According to the reviewer's recommendation, the way in which bacterial small RNAs can be transported to human cells to exert their effect has been discussed (lines 550-559).

Reviewer 2 Report

This study attempts to elucidate the potential role that small RNA may play in hypercholesterolemic and normocholesterolemic individuals from the perspective of differences in small RNA levels in gut microbiota. I think this study is innovative. Therefore, I recommend this study for publication in the journal of International Journal of Molecular Sciences after some major revisions.

 Page 3, please change “low-density lipoprotein (LDL) cholesterol (LDL-C)” into “low-density lipoprotein (LDL) cholesterol (C)”.

Page 3-page 4, the introduction section is not written concisely enough, and it is suggested to remove the content about small RNAs in plants. Focus on the background knowledge of small RNAs in gut microbiota related to host health.

Page 7, Figure 1 does not make much sense and is recommended to be placed in the supplementary material.

Page 8, “From the hypercholesterolemic (n=27) and normocholesterolemic (n=30) groups, the 10 participants with the highest levels of LDL-C and the 10 participants with the lowest levels of this biomolecule were selected.” Please explain why participants with the highest or lowest LDL-C levels were selected over those with intermediate LDL-C levels.

Page 9, It is suggested to add a correlation analysis to account for the relationship between small RNAs and LDL-C.

Page 11 and 12, The names of microorganisms (family name) should be italicized.

Page 16, please delete the references in the last paragraph.

Page 14 and 15, please revise the first two paragraphs of the discussion part to be more concise.

Author Response

• Page 3, please change “low-density lipoprotein (LDL) cholesterol (LDL-C)” into “low-density lipoprotein (LDL) cholesterol (C)”.
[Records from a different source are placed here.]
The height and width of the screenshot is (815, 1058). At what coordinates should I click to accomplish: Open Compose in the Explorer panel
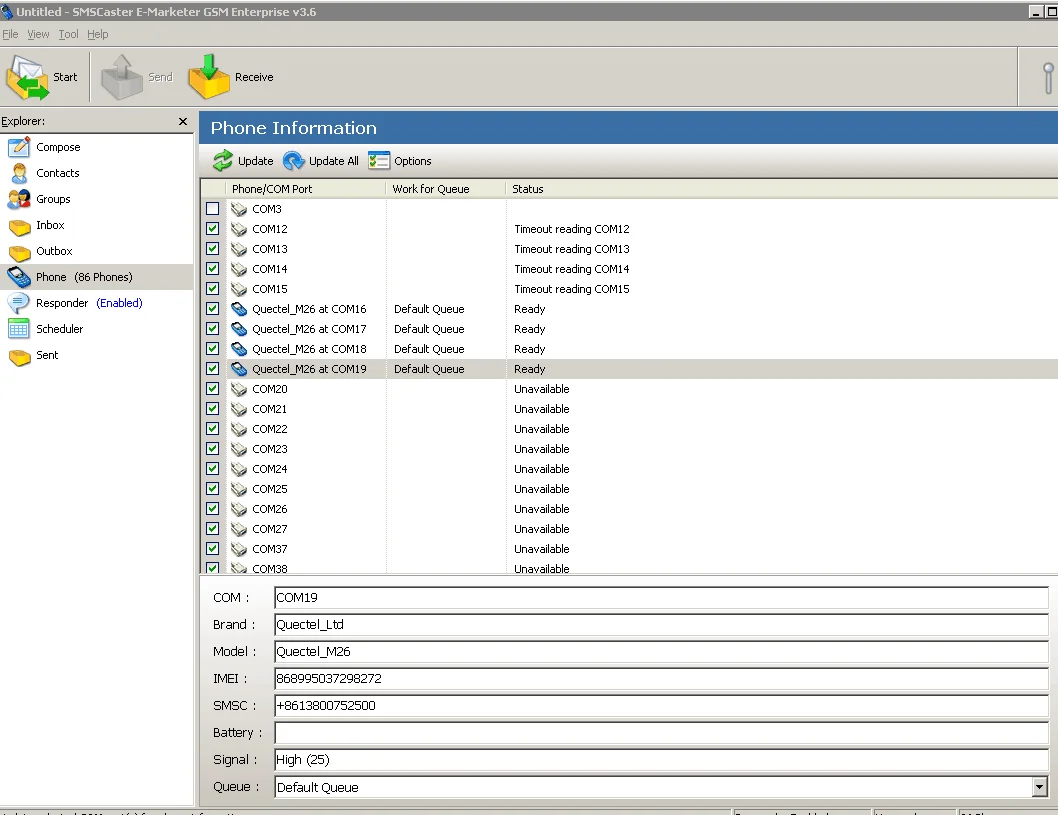[x=58, y=147]
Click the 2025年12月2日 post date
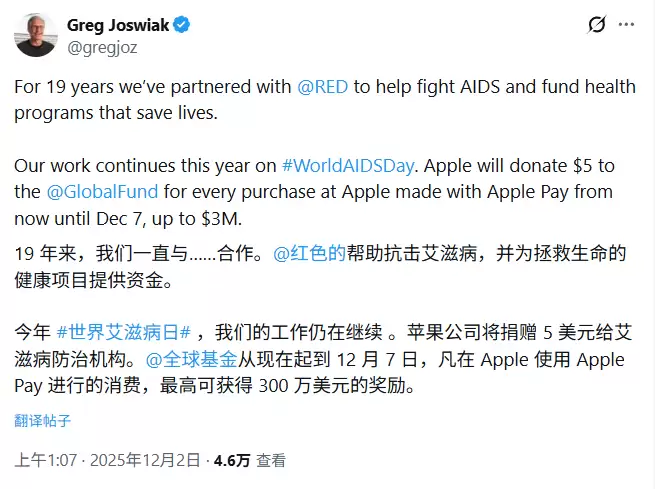The width and height of the screenshot is (655, 489). (x=144, y=461)
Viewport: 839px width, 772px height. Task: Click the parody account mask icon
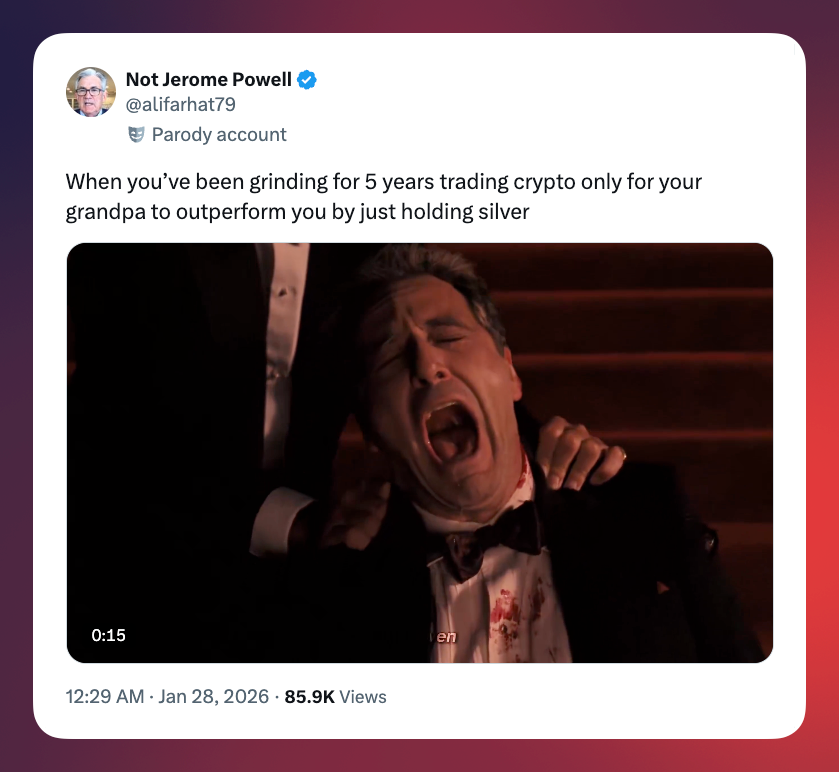tap(136, 134)
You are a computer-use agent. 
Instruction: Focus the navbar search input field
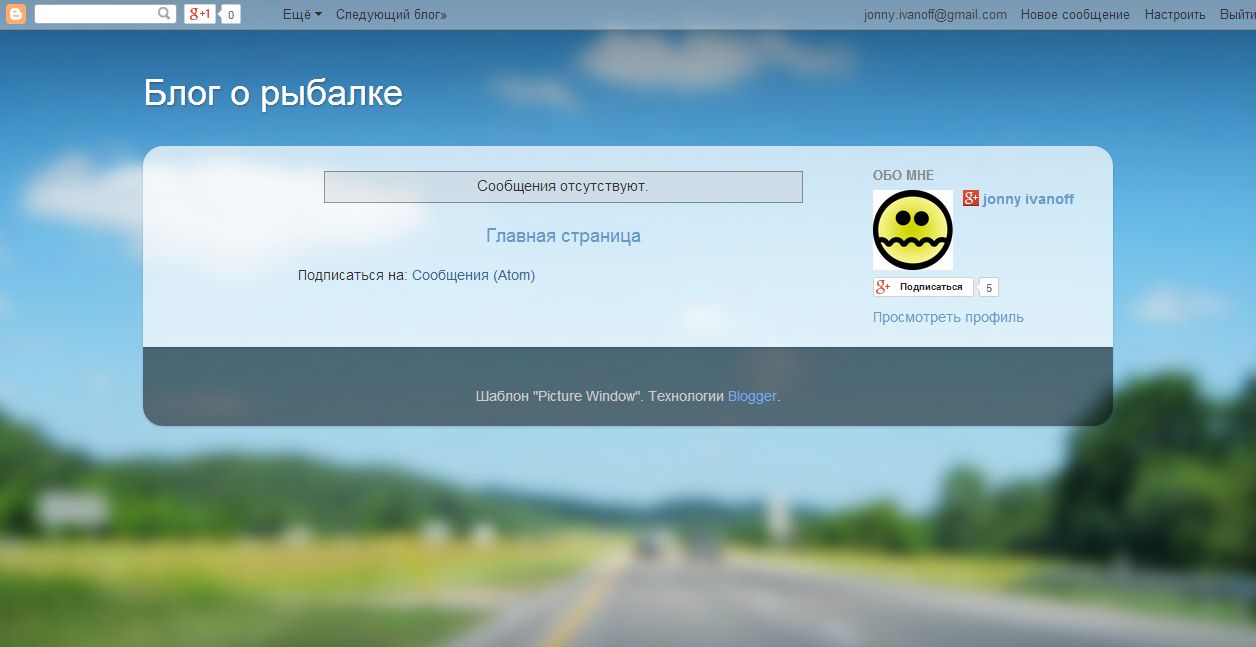pyautogui.click(x=96, y=14)

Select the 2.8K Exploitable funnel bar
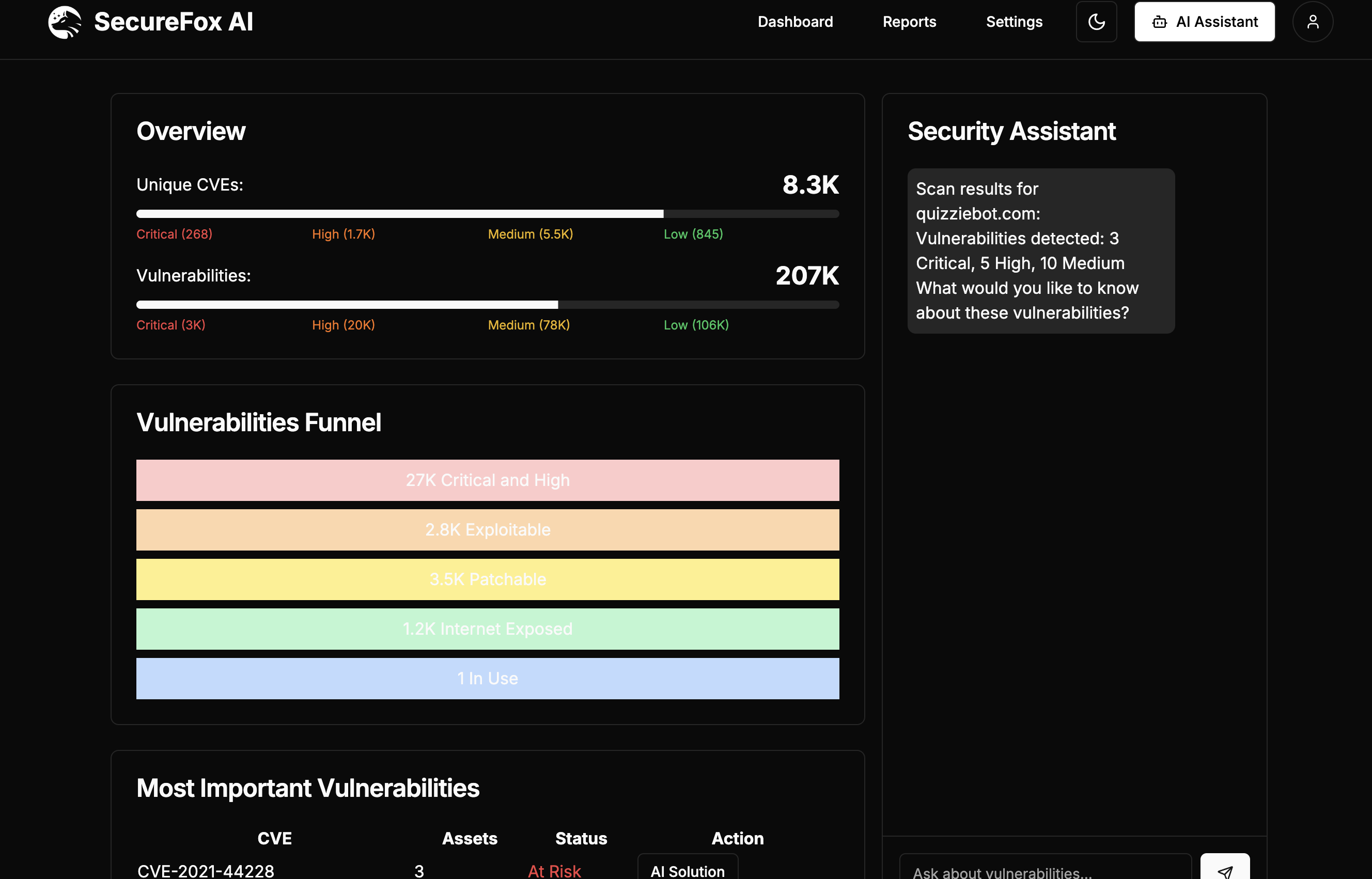(487, 530)
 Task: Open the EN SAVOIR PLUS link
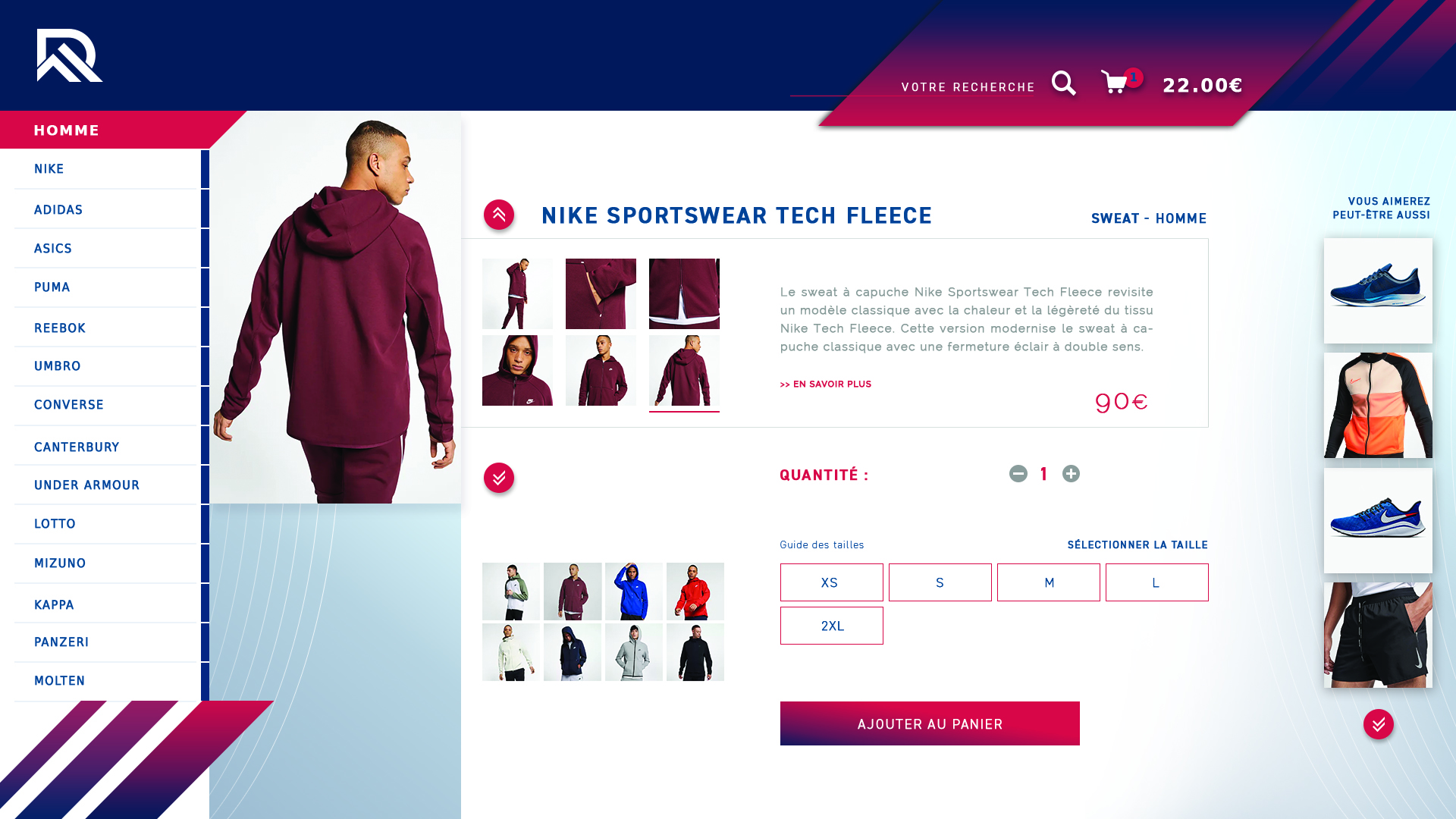tap(826, 384)
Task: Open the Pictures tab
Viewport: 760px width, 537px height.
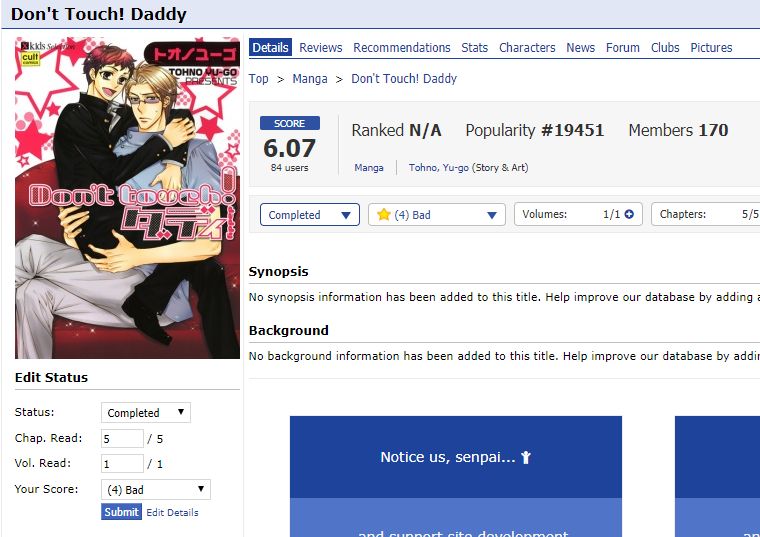Action: coord(711,47)
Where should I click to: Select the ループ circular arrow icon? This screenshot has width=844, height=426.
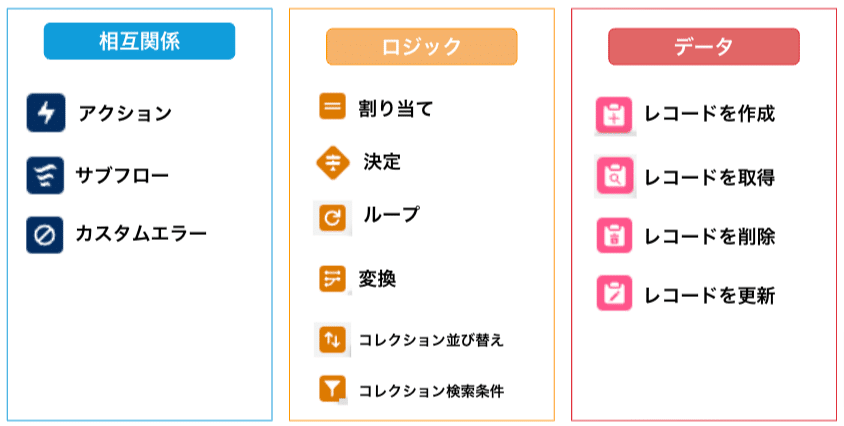pyautogui.click(x=333, y=218)
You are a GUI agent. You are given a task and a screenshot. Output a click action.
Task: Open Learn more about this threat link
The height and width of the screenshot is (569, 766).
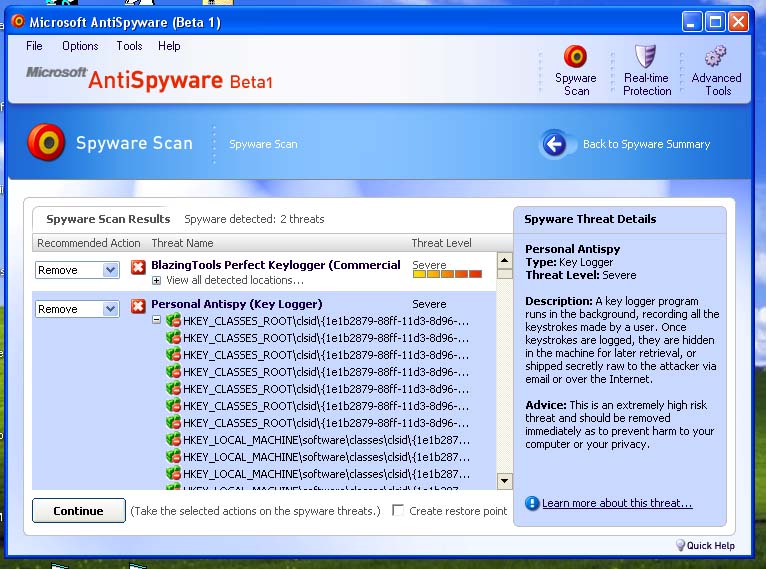coord(616,503)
The sentence was changed (lines 68-69).

• Page 3-page 4, the introduction section is not written concisely enough, and it is suggested to remove the content about small RNAs in plants. Focus on the background knowledge of small RNAs in gut microbiota related to host health.

The introduction was corrected by excluding those related to small RNAs and plants.

• Page 7, Figure 1 does not make much sense and is recommended to be placed in the supplementary material.

As suggested, the figure 1 has been placed in the supplementary materials section (Supplementary Figure F1).

• Page 8, “From the hypercholesterolemic (n=27) and normocholesterolemic (n=30) groups, the 10 participants with the highest levels of LDL-C and the 10 participants with the lowest levels of this biomolecule were selected.” Please explain why participants with the highest or lowest LDL-C levels were selected over those with intermediate LDL-C levels.

As suggested, we explained why the participants with the most extreme levels of LDL-C were selected (lines 282-287).

• Page 9, It is suggested to add a correlation analysis to account for the relationship between small RNAs and LDL-C.

The correlation analysis between the small RNAs and the LDL-C levels was incorporated according to the reviewer's suggestion (Supplementary Table S3).

• Page 11 and 12, The names of microorganisms (family name) should be italicized.

Families of microorganisms have been placed in italics.

• Page 16, please delete the references in the last paragraph.

References to the last paragraph of the discussion have been removed.

• Page 14 and 15, please revise the first two paragraphs of the discussion part to be more concise.

Relevant information from the first two paragraphs of the discussion was selected and merged into a single paragraph (lines 458-466).

Round 2

Reviewer 1 Report

The manuscript can be accepted and published.